Incoherent caches: The caches have different values of a single address location.

In computer architecture, cache coherence is the uniformity of shared resource data that is stored in multiple local caches. In a cache coherent system, if multiple clients have a cached copy of the same region of a shared memory resource, all copies are the same. Without cache coherence, a change made to the region by one client may not be seen by others, and errors can result when the data used by different clients is mismatched.

A cache coherence protocol is used to maintain cache coherency. The two main types are snooping and directory-based protocols.

Cache coherence is of particular relevance in multiprocessing systems, where each CPU may have its own local cache of a shared memory resource.

Coherent caches: The value in all the caches' copies is the same.

==Overview==
In a shared memory multiprocessor system with a separate cache memory for each processor, it is possible to have many copies of shared data: one copy in the main memory and one in the local cache of each processor that requested it. When one of the copies of data is changed, the other copies must reflect that change. Cache coherence is the discipline which ensures that the changes in the values of shared operands (data) are propagated throughout the system in a timely fashion.

The following are the requirements for cache coherence:
- Write Propagation
  Changes to the data in any cache must be propagated to other copies (of that cache line) in the peer caches.
- Transaction Serialization
  Reads/Writes to a single memory location must be seen by all processors in the same order.
Theoretically, coherence can be performed at the load/store granularity. However, in practice it is generally performed at the granularity of cache blocks.

==Definition==
Coherence defines the behavior of reads and writes to a single address location.

In a multiprocessor system, consider that more than one processor has cached a copy of the memory location X. The following conditions are necessary to achieve cache coherence:
1. In a read made by a processor P to a location X that follows a write by the same processor P to X, with no writes to X by another processor occurring between the write and the read instructions made by P, X must always return the value written by P.
2. In a read made by a processor P1 to location X that follows a write by another processor P2 to X, with no other writes to X made by any processor occurring between the two accesses and with the read and write being sufficiently separated, X must always return the value written by P2. This condition defines the concept of coherent view of memory. Propagating the writes to the shared memory location ensures that all the caches have a coherent view of the memory.

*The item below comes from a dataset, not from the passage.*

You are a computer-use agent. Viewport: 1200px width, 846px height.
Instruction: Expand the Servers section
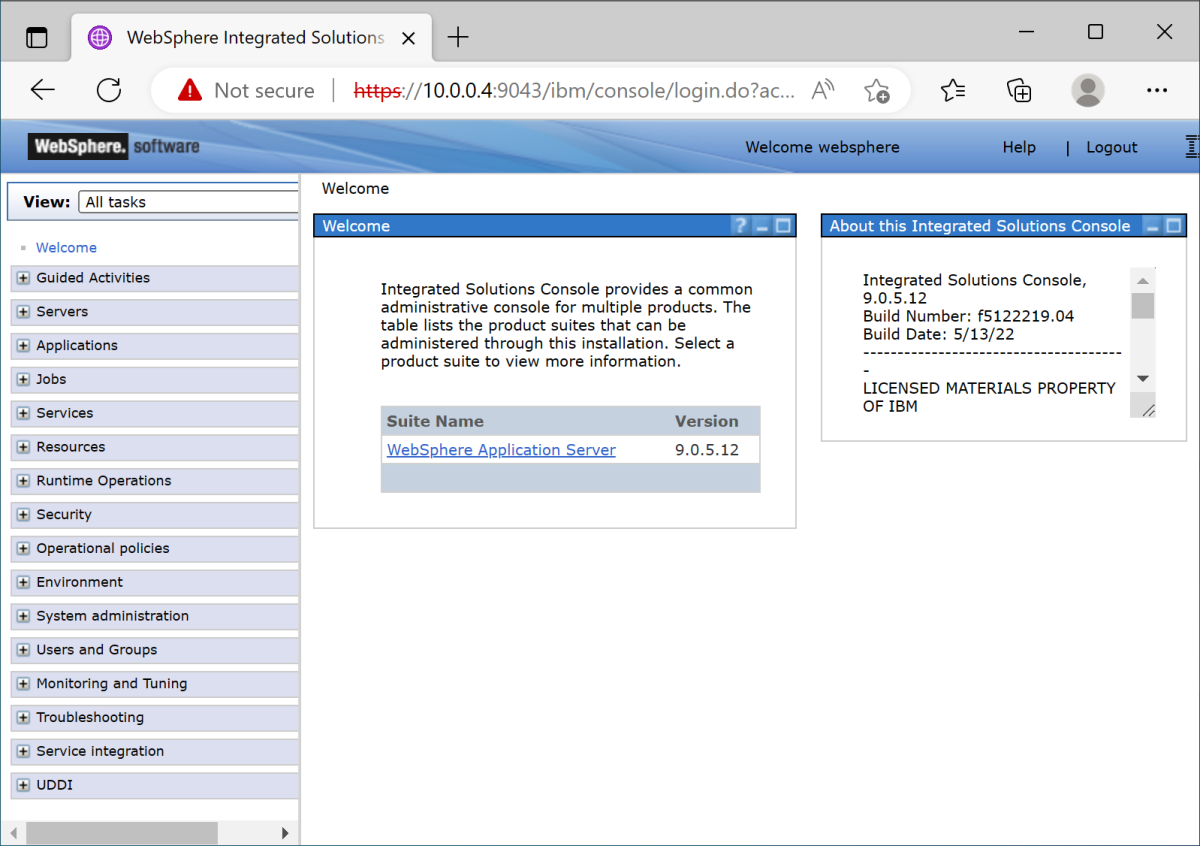[x=22, y=311]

If processor P1 reads the old value of X, even after the write by P2, we say that the memory is incoherent.
The above conditions satisfy the Write Propagation criteria required for cache coherence. However, they are not sufficient as they do not satisfy the Transaction Serialization condition. To illustrate this better, consider the following example:

A multi-processor system consists of four processors - P1, P2, P3 and P4, all containing cached copies of a shared variable S whose initial value is 0. Processor P1 changes the value of S (in its cached copy) to 10 following which processor P2 changes the value of S in its own cached copy to 20. If we ensure only write propagation, then P3 and P4 will certainly see the changes made to S by P1 and P2. However, P3 may see the change made by P1 after seeing the change made by P2 and hence return 10 on a read to S. P4 on the other hand may see changes made by P1 and P2 in the order in which they are made and hence return 20 on a read to S. The processors P3 and P4 now have an incoherent view of the memory.

Therefore, in order to satisfy Transaction Serialization, and hence achieve Cache Coherence, the following condition along with the previous two mentioned in this section must be met:
- Writes to the same location must be sequenced. In other words, if location X received two different values A and B, in this order, from any two processors, the processors can never read location X as B and then read it as A. The location X must be seen with values A and B in that order.
The alternative definition of a coherent system is via the definition of sequential consistency memory model: "the cache coherent system must appear to execute all threads’ loads and stores to a single memory location in a total order that respects the program order of each thread". Thus, the only difference between the cache coherent system and sequentially consistent system is in the number of address locations the definition talks about (single memory location for a cache coherent system, and all memory locations for a sequentially consistent system).

Another definition is: "a multiprocessor is cache consistent if all writes to the same memory location are performed in some sequential order".

Rarely, but especially in algorithms, coherence can instead refer to the locality of reference.
Multiple copies of the same data can exist in different cache simultaneously and if processors are allowed to update their own copies freely, an inconsistent view of memory can result.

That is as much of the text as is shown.